物をつくる会社に働いている物をつくる人たちは、自分たちの働きが、あるひとつの知恵による稼ぎよりも劣ったものでしかないと思ったときに、寂しさを感じて、情熱を失ってしまうだろうと思う。ホンダは物をつくる会社なのです。
ですから、どんな儲かる話があっても、その話には乗らない。儲けるならみんなの働きで儲けるんだということを、ホンダの金科玉条にした。
(藤沢武夫 『経営に終わりはない』 1998 文芸春秋社 初出典 1986 ネスコ刊)
ホンダは本田宗一郎氏が開発を、藤沢武夫氏が経営を担当していた。ソニーも井深大氏が開発を、盛田昭夫氏が経営を担当し、双方共に経営の好事例として種々取り上げられている。しかし、この二つの会社の行く末には違いが生じている。

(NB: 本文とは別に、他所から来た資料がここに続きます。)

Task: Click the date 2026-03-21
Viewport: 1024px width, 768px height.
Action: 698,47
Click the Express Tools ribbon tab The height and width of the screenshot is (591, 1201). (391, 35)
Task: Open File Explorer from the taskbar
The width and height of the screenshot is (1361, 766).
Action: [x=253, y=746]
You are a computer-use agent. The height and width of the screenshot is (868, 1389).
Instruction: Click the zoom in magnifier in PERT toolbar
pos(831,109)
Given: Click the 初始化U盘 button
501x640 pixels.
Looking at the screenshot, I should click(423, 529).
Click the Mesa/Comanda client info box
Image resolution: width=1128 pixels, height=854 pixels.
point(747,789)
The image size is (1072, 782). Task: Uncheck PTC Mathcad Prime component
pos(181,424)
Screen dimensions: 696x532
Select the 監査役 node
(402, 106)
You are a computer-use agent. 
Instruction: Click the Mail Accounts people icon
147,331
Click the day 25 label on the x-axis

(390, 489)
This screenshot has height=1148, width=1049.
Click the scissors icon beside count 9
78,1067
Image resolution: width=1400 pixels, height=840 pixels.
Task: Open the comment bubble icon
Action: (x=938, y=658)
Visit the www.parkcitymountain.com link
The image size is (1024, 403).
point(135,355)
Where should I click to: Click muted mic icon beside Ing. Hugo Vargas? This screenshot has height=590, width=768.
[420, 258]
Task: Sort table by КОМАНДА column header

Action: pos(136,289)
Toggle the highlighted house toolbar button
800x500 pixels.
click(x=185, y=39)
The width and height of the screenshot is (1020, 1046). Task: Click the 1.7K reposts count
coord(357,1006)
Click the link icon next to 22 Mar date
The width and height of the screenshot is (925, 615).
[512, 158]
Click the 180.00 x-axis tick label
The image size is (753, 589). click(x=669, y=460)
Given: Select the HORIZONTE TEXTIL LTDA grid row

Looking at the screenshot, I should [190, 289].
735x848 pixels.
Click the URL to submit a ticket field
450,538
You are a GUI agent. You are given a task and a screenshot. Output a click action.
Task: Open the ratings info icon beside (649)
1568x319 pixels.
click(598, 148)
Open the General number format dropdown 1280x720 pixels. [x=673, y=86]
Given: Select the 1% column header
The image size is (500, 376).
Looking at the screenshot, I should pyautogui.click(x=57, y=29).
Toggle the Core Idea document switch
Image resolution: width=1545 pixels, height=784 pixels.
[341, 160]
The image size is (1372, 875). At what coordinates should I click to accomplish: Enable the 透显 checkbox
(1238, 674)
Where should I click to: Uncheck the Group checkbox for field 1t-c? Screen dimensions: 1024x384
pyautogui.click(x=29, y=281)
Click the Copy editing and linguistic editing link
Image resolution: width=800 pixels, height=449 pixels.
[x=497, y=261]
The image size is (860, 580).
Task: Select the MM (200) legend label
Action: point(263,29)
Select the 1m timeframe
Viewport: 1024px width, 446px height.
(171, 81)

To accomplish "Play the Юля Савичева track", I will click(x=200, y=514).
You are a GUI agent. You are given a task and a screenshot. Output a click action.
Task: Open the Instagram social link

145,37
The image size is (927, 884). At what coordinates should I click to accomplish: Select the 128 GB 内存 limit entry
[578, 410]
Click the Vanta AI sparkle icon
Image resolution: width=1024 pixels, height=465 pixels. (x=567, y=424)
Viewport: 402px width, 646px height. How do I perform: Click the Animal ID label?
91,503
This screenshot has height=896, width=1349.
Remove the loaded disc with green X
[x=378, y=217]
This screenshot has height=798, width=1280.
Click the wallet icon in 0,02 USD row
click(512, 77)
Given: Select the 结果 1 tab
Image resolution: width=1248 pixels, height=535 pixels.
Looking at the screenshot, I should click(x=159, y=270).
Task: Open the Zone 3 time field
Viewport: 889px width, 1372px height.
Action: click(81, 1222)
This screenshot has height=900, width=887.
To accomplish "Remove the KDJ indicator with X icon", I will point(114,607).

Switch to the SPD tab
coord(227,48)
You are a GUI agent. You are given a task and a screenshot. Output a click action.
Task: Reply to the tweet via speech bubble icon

ソニーグループの利益の多くは、物作りではなく金融子会社が稼いでいる。また、映画や音楽などのソフト領域まで事業が広がり、コングロマリット化している。
ここ数年、Sony United やOne Sonyと叫ばれ、各事業間で相乗効果を上げようと躍起になっているが、音楽配信はAppleを無視しては事業にならないし、映像コンテンツもソニーの配信網だけでは儲けられない。また、保険や銀行とソニー製品の関係は遠く、経営戦略に組み込むには無理があるように見える。
一方で、ホンダは二輪・四輪を中心とした移動手段の開発・生産・販売と領域が今も明確な上、技術的な夢を追いかけるという社是を実現している。藤沢武夫氏が考え抜いた組織は機能しつづけている。
藤沢氏は、人々の力を結集させる軸こそが事業の永続に必要だと言っている。ソニーのコングロマリット化が悪いわけではないが、力を結集するには領域が広すぎるのかもしれない。